Information shown:

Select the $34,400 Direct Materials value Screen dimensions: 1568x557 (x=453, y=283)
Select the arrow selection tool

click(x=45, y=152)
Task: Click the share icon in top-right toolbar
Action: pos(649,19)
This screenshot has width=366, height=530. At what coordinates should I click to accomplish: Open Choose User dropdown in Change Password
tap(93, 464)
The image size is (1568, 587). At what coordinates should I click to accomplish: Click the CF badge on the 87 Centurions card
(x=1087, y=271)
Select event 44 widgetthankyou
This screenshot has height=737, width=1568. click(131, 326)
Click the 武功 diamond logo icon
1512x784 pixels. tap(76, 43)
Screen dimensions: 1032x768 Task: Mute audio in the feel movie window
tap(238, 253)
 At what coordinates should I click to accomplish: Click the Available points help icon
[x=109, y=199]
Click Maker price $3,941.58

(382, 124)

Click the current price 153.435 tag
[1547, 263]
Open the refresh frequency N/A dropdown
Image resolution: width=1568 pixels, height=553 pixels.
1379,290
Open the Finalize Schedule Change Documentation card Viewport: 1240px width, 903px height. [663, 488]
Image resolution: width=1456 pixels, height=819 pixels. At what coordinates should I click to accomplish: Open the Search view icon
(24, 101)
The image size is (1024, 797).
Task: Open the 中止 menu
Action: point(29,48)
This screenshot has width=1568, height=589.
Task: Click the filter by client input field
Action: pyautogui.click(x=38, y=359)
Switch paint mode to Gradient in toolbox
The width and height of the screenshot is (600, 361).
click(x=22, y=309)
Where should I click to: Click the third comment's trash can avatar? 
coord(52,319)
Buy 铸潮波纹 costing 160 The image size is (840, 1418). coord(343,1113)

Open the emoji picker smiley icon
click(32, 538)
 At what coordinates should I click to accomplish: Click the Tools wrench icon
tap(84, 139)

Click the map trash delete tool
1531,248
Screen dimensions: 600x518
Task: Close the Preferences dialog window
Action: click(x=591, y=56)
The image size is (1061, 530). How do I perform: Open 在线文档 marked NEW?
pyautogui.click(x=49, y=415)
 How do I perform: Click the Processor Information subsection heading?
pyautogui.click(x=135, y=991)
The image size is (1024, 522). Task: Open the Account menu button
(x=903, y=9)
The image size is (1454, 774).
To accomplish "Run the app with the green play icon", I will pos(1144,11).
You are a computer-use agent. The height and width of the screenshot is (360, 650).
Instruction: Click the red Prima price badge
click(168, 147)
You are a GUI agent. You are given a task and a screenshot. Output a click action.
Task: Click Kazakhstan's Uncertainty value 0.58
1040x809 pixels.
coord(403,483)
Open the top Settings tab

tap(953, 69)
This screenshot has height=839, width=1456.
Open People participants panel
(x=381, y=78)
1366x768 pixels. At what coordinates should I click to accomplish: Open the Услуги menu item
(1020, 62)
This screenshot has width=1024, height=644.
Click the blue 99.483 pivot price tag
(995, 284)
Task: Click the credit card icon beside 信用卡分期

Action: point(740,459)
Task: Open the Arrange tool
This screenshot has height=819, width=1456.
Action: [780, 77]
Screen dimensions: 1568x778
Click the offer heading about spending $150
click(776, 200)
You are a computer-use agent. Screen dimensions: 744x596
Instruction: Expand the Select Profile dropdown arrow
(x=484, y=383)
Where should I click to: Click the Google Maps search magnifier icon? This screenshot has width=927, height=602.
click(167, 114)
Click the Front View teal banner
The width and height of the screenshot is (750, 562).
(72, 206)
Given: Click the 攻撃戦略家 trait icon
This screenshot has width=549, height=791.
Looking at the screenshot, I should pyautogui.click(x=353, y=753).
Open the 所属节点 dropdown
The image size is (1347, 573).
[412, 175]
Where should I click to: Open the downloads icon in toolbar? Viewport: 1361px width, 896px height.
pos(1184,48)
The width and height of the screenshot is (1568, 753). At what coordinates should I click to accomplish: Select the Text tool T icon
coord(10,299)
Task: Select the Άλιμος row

What is asked: Copy the entries above word for word, from the first line through the line containing "tap(93, 464)".

Output below:
Select the $34,400 Direct Materials value Screen dimensions: 1568x557 (x=453, y=283)
Select the arrow selection tool

click(x=45, y=152)
Task: Click the share icon in top-right toolbar
Action: pos(649,19)
This screenshot has width=366, height=530. At what coordinates should I click to accomplish: Open Choose User dropdown in Change Password
tap(93, 464)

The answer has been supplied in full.